Money services businesses, a category of financial institution for purposes of regulations implementing the BSA, are defined at 31 CFR § 103.11(uu) and include currency dealers and exchangers, check cashers, issuers, sellers, and redeemers of traveler’s checks, money orders, or stored value, money transmitters, and the United States Postal Service. MSBs must comply with various reporting and record-keeping requirements, and must implement anti-money laundering programs. In addition, certain MSBs are subject to the requirement to register with FinCEN. The only MSB category into which [the business]’s business would possibly fall is money transmitter. The definition of money transmitter for purposes of BSA regulations found at 31 CFR 103.11(uu)(5) includes:
- (A) [a]ny person, whether or not licensed or required to be licensed, who engages as a business in accepting currency, or funds denominated in currency, and transmits the currency or funds, or the value of the currency or funds, by any means through a financial agency or institution, a Federal Reserve Bank or other facility of one or more Federal Reserve Banks, the Board of Governors of the Federal Reserve System, or both, or an electronic funds transfer network; or
- (B) [a]ny other person engaged as a business in the transfer of funds.
Whether a person is a money transmitter for BSA purposes is a matter of facts and circumstances. Based on the information contained in your letters, we conclude that [the business]’s debt management service does not constitute money transmission. As set forth in 103.11(uu)(5)(ii), FinCEN will generally not treat as a money transmitter a person engaged in the acceptance and transmission of funds “as an integral part of the execution and settlement of a transaction other than the funds transmission itself.…” The general service that [the business] provides is to help debtors create a plan for payment and/or adjustment of their debts, and to obtain the agreement of creditors to accept payment under that plan. FinCEN views the money transmission that [the business] conducts as ancillary to the debt management service that [the business] provides, and incidental to a debtor’s primary purpose in using the services of [the business]. To the extent that the money transmission conducted by [the business] is limited to submitting payments to creditors on behalf of debtors in conjunction with a debt management plan, FinCEN would not deem [the business] a money transmitter for purposes of 31 CFR 103.11(uu)(5).

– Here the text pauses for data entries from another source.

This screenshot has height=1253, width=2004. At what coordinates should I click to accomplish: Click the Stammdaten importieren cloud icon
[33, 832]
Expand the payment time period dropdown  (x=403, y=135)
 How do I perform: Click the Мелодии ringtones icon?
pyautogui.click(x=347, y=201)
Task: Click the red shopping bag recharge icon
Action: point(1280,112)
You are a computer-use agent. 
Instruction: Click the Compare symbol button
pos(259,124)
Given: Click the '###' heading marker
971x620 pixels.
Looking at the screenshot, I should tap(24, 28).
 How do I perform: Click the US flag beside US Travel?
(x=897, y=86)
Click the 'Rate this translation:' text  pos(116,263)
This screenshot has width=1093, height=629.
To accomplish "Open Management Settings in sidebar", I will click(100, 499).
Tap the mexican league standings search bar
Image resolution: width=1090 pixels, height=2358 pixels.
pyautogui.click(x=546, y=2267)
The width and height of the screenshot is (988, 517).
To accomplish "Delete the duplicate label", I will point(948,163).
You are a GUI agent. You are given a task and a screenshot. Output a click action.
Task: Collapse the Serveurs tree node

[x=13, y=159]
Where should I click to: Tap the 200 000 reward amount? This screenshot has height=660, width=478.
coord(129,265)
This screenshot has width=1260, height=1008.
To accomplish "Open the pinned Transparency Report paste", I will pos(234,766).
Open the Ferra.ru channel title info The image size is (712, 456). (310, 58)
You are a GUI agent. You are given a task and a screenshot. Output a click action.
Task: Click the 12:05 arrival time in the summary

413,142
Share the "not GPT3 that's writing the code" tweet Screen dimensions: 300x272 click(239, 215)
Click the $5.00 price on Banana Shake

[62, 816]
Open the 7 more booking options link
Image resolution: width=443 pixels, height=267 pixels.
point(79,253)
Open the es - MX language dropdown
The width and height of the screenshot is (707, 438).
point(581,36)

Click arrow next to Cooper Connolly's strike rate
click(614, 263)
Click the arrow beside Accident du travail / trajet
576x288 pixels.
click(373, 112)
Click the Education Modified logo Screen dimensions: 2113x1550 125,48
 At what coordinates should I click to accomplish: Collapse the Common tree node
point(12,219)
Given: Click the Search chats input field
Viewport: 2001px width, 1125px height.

In arriving at our decision, FinCEN relied upon the accuracy and completeness of the representations made in your letters and submissions. Nothing precludes FinCEN from seeking further action should any of this information prove inaccurate or incomplete. FinCEN reserves the right to publish this letter as guidance to financial institutions with information redacted in accordance with your request under 31 CFR § 103.81(a)(5), and as indicated in your June 16, 2004 letter. You will have 14 days after the date of this letter to identify any other information you believe should be redacted and the legal basis for the redaction. Should you have any questions, please telephone Anna Fotias, Senior Regulatory Compliance Specialist, at 202-354-6413.